Soldiers use hands-on training to teach life-saving tactics
April 24, 2013
FORT CAMPBELL, Ky. -- Approximately 30 Soldiers from the 3rd Brigade Combat Team "Rakkasans," 101st Airborne Division (Air Assault) took part in a brigade-consolidated Combat Life-Saver course April 15-18 at the Rascon School of Combat Medicine.
The majority of them received the training because they are new to 3rd BCT, coming from either Initial Entry Training or from another duty station. The brigade's objective was to ensure that all Soldiers were familiarized with the most current medical standard operating procedures.
Essentially, the Soldiers had four days to learn all of the necessary skills needed for saving lives on the battlefield. To do so effectively, they had to rely heavily on realistic, hands-on training.
"I know as a medic, sitting in a class all day is worth the knowledge, but sometimes people don't retain that information; it just goes right through their head," said Spc. Shane Wright, a combat medic from 1st Squadron, 33rd Cavalry Regiment, 3rd BCT, who filled in as the instructor for the course in the absence of Staff Sgt. Sean Eversole, the brigade's lead medical instructor.

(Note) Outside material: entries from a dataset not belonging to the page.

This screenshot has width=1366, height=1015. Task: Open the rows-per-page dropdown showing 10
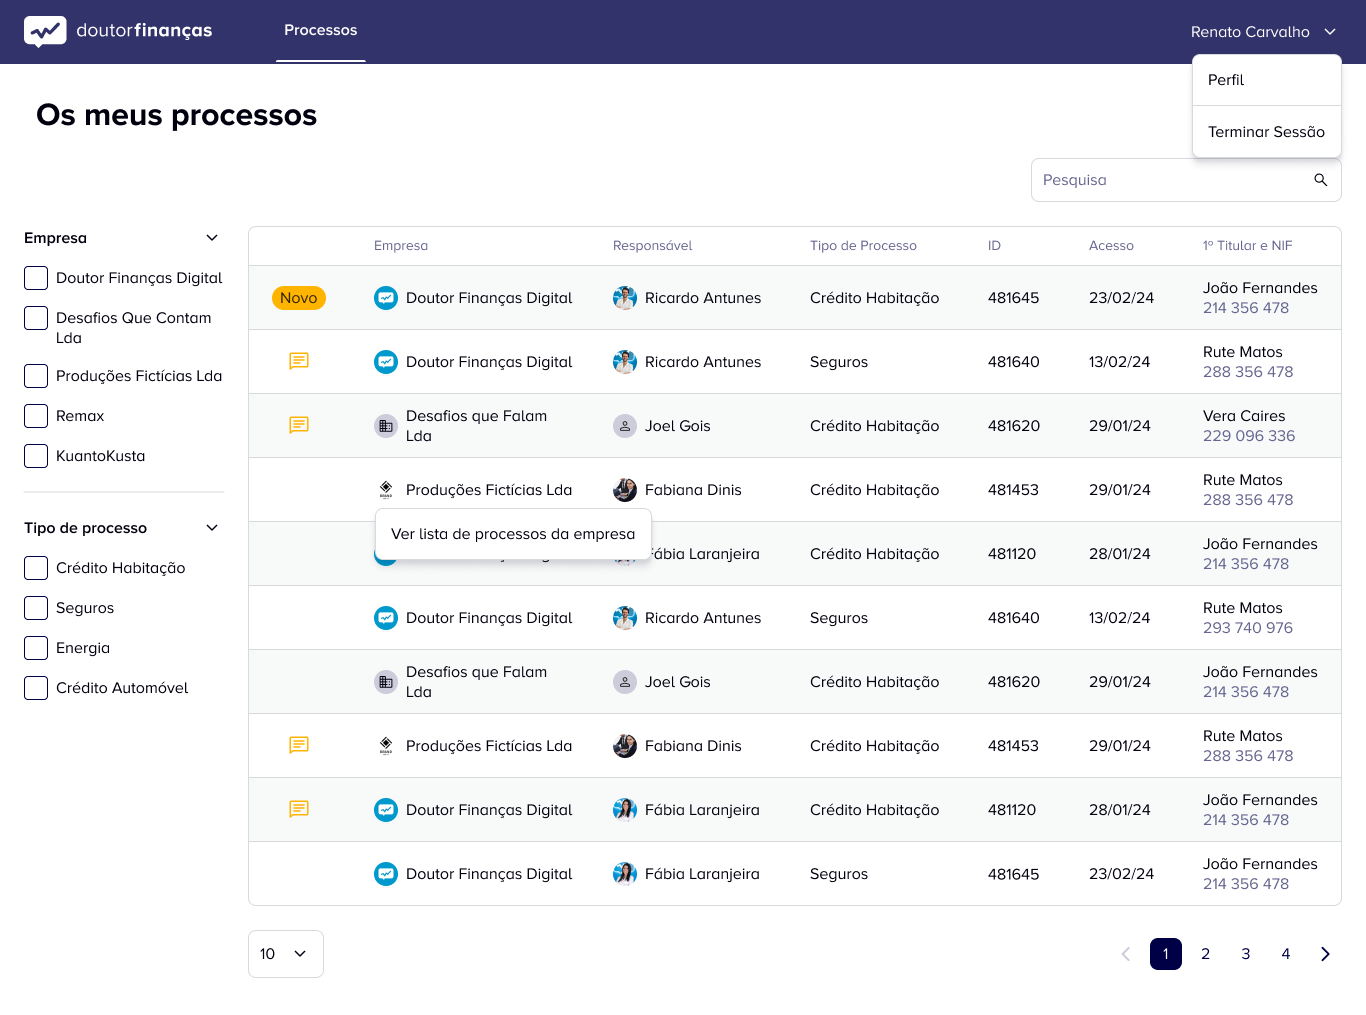[285, 954]
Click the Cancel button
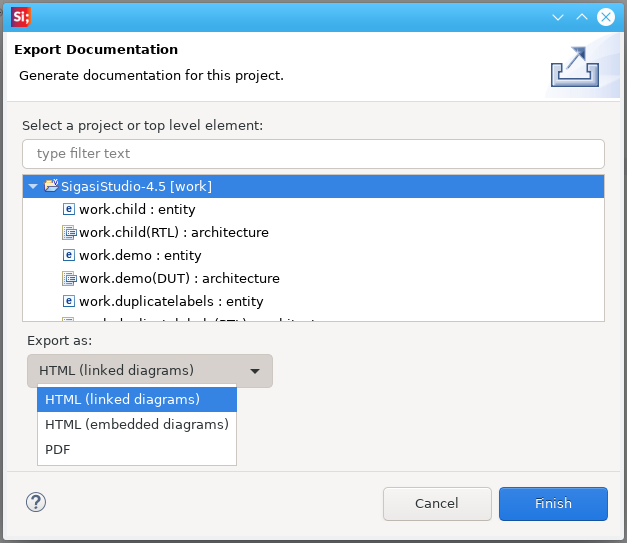This screenshot has height=543, width=627. pyautogui.click(x=437, y=503)
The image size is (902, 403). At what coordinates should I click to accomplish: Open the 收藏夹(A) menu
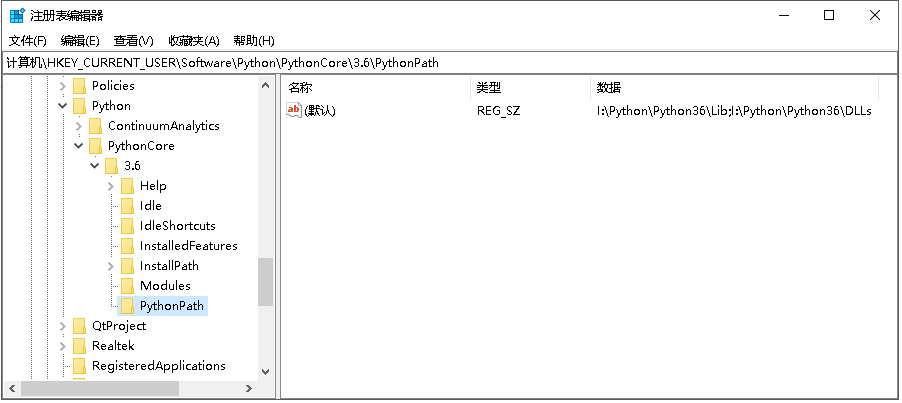pyautogui.click(x=193, y=41)
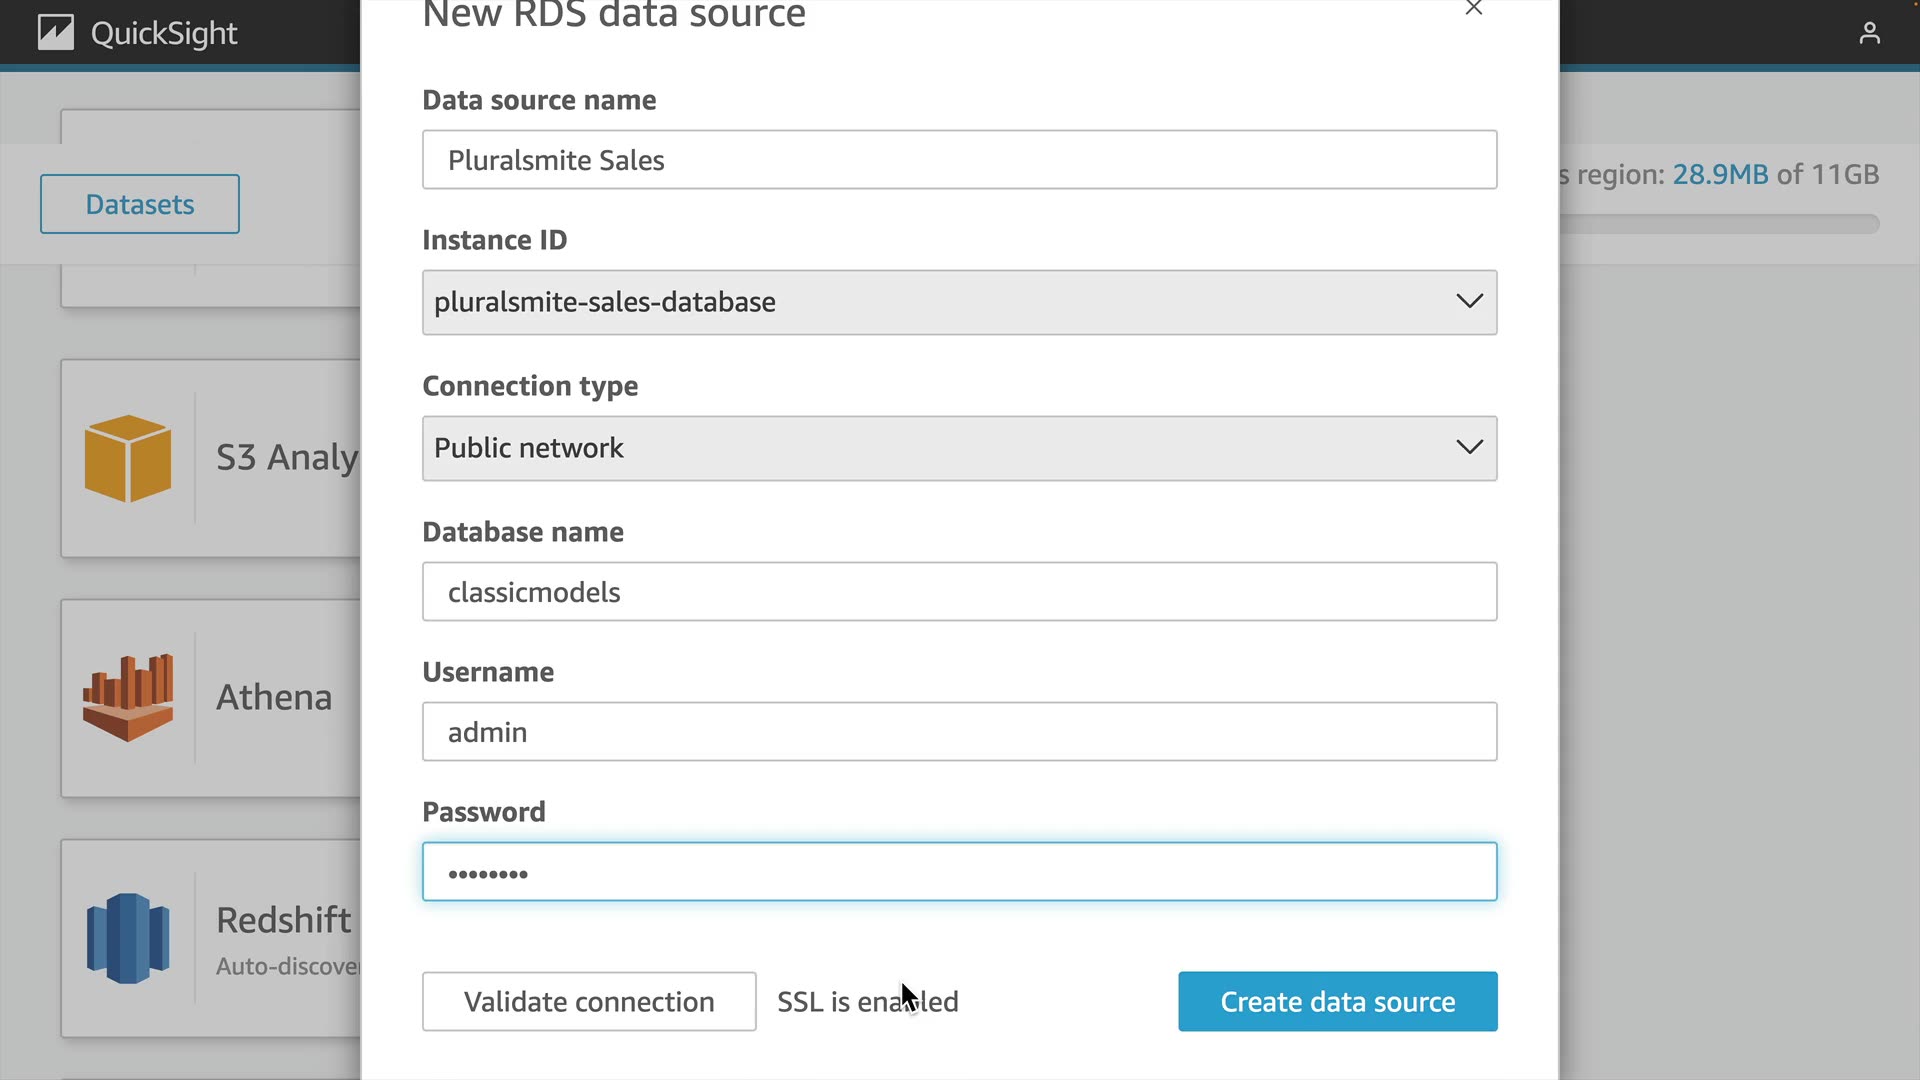Screen dimensions: 1920x1080
Task: Click the Redshift data source icon
Action: (128, 938)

"I did do a classroom session, you do need that background knowledge; but, being a medic also means hands-on," Wright said.
Private Sean Kellyhansen, a new Soldier who was a student of the CLS course and is an infantryman from 1st Squadron, 33rd Cavalry Regiment, said that he agreed that the hands-on learning was highly effective.
"Hands-on training was definitely good practice for us," he said.
"We had a lot of days where it was just hands-on stuff; that's way better than just learning in a classroom, because you can learn a lot more that way."
Furthermore, their knowledge was then tested with a timed exercise that forced them to prove their comprehension of the material while under stress from simulated enemy fire.
"We had to apply those tourniquets really quick and get them off the X, which is the point where we received fire from," said Kellyhansen.
"The most important thing for me was that the instructors really stressed that we had to focus on time, and how to stop bleeding from the major arteries."
Wright said that the key to teaching the new Soldiers about saving lives in combat is to let them assess casualties on their own and get them adjusted to seeing some of the life-threatening injuries that they would likely see in combat.
"We did a lot of practice with the trauma assessments, because most of them have not seen a really bad injury before," he said.
"They can see the injury for themselves instead of someone just saying, 'he has this wound, treat it.' They can see it, assess it themselves, get their hands on it and figure out what's wrong, so in future cases they would do really well."
Kellyhansen said that the methods that were used to teach were highly sufficient despite the short period of time.
"I could save somebody's life now because of these guys," he said.
"It was really clear, they had a lot of knowledge and we did everything as a group."